The Brihadaranyaka Upanishad says: “Invisible, He sees; inaudible, He hears; unthinkable, He thinks; unknowable, He knows. None other can see, hear, think, know. He is your own Self, the immortal; the controller; nothing else matters.”
The teacher refers here to our fundamental sense of self that is hidden beyond our psychosomatic existence. He is not speaking about great enlightenment, nirvana, becoming one with the cosmos, or anything equally exciting – he is pointing to something simple, so simple that it is too simple for most people to even care about. He is pointing to our fundamental subjectivity before it has become entangled in the world of appearances and forgotten itself.
The Katha Upanishad says: “God made sense turn outward, man therefore looks outward, not into himself. Now and again a daring soul, desiring immortality, has looked back and found himself.”

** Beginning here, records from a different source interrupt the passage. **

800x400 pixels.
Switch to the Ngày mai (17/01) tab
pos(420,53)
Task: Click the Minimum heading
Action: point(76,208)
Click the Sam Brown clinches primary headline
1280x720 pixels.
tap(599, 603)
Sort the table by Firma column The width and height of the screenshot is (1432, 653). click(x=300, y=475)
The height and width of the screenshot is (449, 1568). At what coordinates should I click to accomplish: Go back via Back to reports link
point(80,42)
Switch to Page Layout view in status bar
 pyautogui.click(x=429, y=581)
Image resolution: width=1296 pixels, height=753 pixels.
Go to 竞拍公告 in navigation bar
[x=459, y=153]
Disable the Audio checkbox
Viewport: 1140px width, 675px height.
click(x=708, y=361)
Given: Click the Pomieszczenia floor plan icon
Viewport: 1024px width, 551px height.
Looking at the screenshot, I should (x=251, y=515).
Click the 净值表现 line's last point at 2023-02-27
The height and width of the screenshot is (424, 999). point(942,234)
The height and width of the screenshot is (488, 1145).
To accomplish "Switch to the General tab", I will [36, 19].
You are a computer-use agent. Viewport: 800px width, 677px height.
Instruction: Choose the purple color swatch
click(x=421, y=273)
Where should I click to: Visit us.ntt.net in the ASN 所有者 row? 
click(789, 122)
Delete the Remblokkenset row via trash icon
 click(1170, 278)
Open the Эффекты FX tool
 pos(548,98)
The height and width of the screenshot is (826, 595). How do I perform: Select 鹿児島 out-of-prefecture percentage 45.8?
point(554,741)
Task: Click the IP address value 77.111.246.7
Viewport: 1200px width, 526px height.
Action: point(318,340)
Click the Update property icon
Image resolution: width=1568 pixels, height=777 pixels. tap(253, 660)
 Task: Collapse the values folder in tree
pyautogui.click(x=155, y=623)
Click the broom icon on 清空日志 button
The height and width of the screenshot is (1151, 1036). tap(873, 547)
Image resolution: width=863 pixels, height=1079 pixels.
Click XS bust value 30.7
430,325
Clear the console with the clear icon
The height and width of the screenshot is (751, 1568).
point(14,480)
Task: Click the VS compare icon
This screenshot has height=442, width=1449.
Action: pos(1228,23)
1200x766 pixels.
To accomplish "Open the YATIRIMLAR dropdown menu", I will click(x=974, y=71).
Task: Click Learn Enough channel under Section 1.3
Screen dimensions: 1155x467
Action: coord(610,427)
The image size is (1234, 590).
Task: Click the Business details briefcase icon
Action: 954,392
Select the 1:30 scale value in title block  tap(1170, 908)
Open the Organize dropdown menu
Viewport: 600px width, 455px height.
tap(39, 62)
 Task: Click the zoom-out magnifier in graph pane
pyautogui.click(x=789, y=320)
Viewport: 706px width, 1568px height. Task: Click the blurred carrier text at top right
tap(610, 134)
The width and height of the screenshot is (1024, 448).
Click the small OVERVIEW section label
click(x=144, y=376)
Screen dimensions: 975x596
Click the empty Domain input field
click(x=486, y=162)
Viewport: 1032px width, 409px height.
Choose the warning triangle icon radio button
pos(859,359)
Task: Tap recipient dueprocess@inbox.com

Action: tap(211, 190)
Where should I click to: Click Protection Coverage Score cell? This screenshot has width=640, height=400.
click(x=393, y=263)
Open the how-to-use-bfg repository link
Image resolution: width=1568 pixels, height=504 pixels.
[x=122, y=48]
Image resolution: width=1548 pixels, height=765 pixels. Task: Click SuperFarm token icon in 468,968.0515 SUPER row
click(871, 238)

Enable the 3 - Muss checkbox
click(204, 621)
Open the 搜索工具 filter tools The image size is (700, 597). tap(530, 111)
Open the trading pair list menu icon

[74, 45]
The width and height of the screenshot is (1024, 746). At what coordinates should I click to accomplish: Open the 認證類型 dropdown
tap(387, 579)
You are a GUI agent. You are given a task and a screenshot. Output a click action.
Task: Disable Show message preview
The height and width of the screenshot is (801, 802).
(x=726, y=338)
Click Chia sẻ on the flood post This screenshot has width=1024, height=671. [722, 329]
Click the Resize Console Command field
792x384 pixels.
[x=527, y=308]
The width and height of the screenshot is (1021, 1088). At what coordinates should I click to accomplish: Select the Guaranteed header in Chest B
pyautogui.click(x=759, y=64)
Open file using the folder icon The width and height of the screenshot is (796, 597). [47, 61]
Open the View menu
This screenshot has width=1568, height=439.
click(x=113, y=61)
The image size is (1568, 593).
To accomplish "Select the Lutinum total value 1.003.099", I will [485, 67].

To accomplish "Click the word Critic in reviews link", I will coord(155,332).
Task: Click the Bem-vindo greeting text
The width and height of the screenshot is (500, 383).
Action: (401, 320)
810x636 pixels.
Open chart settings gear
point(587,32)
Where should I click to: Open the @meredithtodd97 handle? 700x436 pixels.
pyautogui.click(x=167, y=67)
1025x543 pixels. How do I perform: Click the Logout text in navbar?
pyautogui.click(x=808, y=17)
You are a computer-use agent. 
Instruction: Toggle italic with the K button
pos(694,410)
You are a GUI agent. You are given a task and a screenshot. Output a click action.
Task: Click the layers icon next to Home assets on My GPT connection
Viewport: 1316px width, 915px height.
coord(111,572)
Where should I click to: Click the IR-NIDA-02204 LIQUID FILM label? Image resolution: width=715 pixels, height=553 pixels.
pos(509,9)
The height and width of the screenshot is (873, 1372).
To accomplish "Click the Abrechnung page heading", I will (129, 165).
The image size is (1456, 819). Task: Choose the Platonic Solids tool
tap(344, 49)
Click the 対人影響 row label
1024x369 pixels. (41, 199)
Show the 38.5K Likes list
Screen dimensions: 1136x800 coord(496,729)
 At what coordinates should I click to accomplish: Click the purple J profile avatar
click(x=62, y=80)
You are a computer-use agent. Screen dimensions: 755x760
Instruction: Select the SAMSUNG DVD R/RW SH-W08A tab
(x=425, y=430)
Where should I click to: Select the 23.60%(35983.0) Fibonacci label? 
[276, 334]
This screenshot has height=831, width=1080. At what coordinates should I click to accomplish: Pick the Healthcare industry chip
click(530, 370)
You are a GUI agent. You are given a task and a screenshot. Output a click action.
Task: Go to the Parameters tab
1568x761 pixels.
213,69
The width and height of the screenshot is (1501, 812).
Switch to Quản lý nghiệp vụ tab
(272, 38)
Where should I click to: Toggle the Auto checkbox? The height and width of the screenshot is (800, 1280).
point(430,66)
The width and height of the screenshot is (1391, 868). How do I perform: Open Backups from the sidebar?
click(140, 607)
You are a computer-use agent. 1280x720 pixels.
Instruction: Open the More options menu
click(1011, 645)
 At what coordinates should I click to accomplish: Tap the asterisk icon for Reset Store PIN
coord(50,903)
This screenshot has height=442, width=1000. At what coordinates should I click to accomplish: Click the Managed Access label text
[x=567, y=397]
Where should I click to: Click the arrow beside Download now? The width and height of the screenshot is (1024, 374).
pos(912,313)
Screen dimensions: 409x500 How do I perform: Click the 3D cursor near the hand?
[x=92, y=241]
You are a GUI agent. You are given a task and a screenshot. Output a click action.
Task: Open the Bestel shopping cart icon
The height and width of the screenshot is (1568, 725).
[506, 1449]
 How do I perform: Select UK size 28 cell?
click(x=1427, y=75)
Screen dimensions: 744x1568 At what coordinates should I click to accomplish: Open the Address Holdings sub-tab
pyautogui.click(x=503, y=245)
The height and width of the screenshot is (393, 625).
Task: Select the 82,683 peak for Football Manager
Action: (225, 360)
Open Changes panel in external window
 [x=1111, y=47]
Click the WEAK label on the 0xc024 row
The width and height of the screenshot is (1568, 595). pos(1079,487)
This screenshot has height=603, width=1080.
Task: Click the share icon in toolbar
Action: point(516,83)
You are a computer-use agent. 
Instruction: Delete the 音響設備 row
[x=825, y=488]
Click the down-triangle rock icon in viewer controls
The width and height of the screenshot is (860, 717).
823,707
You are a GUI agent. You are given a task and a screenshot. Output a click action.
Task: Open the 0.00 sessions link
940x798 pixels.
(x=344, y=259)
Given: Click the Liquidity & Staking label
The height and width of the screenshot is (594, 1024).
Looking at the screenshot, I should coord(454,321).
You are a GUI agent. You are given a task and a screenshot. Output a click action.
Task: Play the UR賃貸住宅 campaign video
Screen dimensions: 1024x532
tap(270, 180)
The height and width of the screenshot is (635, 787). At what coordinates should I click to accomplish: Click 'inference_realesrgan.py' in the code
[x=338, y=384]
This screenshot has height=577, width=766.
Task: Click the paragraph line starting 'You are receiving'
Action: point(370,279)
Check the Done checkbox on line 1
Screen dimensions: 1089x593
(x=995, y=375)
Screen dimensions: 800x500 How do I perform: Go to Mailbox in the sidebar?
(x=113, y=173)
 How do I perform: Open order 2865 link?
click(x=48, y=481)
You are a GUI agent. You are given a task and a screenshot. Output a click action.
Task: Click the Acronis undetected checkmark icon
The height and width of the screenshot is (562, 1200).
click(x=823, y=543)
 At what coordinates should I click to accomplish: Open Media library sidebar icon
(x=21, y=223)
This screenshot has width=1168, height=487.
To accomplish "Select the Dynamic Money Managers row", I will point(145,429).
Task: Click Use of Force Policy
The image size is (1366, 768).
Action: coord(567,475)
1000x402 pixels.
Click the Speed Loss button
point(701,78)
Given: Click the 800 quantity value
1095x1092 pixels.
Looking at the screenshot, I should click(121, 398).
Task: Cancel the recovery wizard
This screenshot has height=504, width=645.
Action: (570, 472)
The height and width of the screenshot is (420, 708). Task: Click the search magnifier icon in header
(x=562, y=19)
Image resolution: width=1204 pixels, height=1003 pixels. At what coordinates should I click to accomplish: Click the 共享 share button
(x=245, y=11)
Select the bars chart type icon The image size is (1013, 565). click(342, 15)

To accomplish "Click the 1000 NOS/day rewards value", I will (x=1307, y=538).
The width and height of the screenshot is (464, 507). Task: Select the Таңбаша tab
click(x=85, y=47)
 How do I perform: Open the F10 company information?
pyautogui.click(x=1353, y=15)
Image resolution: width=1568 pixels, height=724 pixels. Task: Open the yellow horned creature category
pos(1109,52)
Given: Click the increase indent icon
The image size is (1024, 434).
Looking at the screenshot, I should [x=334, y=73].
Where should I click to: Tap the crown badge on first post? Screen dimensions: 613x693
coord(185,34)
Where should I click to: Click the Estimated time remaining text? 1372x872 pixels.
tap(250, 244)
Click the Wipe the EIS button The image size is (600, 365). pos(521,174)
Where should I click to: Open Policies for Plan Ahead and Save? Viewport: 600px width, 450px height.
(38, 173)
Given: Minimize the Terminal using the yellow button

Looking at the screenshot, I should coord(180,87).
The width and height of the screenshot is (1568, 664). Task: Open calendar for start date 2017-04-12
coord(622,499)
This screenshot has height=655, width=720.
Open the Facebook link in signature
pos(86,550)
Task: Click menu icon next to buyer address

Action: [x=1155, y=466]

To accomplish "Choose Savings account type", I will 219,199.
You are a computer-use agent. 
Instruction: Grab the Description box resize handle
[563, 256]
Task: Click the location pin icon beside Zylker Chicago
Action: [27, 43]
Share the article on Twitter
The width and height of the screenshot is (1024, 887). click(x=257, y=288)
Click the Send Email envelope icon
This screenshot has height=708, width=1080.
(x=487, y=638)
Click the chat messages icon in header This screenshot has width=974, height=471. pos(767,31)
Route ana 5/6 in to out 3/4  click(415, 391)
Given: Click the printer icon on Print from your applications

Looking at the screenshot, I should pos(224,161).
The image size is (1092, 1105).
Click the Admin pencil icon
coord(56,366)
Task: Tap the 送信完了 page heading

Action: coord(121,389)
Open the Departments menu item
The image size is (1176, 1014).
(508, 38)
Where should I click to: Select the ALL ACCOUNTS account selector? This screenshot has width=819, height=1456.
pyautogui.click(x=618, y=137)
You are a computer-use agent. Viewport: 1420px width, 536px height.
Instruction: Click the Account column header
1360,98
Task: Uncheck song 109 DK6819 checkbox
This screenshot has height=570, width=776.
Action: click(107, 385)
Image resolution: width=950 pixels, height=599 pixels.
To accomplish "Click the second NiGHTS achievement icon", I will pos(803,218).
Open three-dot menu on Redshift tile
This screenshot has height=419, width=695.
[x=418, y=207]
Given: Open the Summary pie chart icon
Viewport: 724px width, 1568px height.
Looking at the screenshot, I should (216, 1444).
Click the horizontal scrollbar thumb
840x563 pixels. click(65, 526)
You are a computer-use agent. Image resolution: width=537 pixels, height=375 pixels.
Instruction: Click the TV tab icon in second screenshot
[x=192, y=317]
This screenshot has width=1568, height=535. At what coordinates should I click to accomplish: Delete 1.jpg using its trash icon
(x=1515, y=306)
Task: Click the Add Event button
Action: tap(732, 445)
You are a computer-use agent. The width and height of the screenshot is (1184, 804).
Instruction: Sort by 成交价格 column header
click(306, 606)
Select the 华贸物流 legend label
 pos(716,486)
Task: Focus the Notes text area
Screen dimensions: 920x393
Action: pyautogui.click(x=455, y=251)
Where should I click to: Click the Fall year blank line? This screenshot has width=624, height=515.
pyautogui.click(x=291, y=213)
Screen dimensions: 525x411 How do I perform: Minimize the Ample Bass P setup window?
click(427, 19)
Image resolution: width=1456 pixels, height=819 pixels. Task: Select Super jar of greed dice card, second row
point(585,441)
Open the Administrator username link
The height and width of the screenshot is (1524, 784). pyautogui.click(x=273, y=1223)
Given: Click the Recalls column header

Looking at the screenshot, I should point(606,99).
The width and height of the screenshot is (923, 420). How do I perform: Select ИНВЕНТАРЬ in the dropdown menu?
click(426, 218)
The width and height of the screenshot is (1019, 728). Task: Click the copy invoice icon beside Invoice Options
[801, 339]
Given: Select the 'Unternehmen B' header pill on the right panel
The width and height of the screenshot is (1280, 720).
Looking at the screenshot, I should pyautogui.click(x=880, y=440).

The key here is to look back and find oneself. Seekers want to find the ‘great self’, emptiness, universal consciousness, god, or some other breathtaking reality, but they miss what is most important. They miss what is most sacred. They miss looking back at who they are. They miss their very me. It is the greatest tragedy of this world that no one looks for their me; no one – including most so-called seekers – cares about themself. Seekers are like beggars, empty inside, searching for something that can fill this emptiness. They want to become ‘everything’, but they are not even themselves. A devotion that is devoid of devotion to me is no more than pitiful servitude to an external power, while giving up that greatest power which lies at the root of our very sense of self – such as it says in the Katha Upanishad “That boundless Power, source of every power, manifesting itself as life, entering every heart, living there among the elements, that is Self.”
So the essence of the Upanishads is to turn one’s attention back to oneself, and become one with pure subjectivity. This is certain. For the first time in human history, a message so simple and yet so revolutionary was put forth. It is quite surprising that enough people at that time were mature enough to appreciate it and that it did not fall on deaf ears. It appears that many evolved souls must have been living in the land that became India in that mysterious era, because the seers of the Upanishads were able to impress their message so profoundly on the collective consciousness of seekers.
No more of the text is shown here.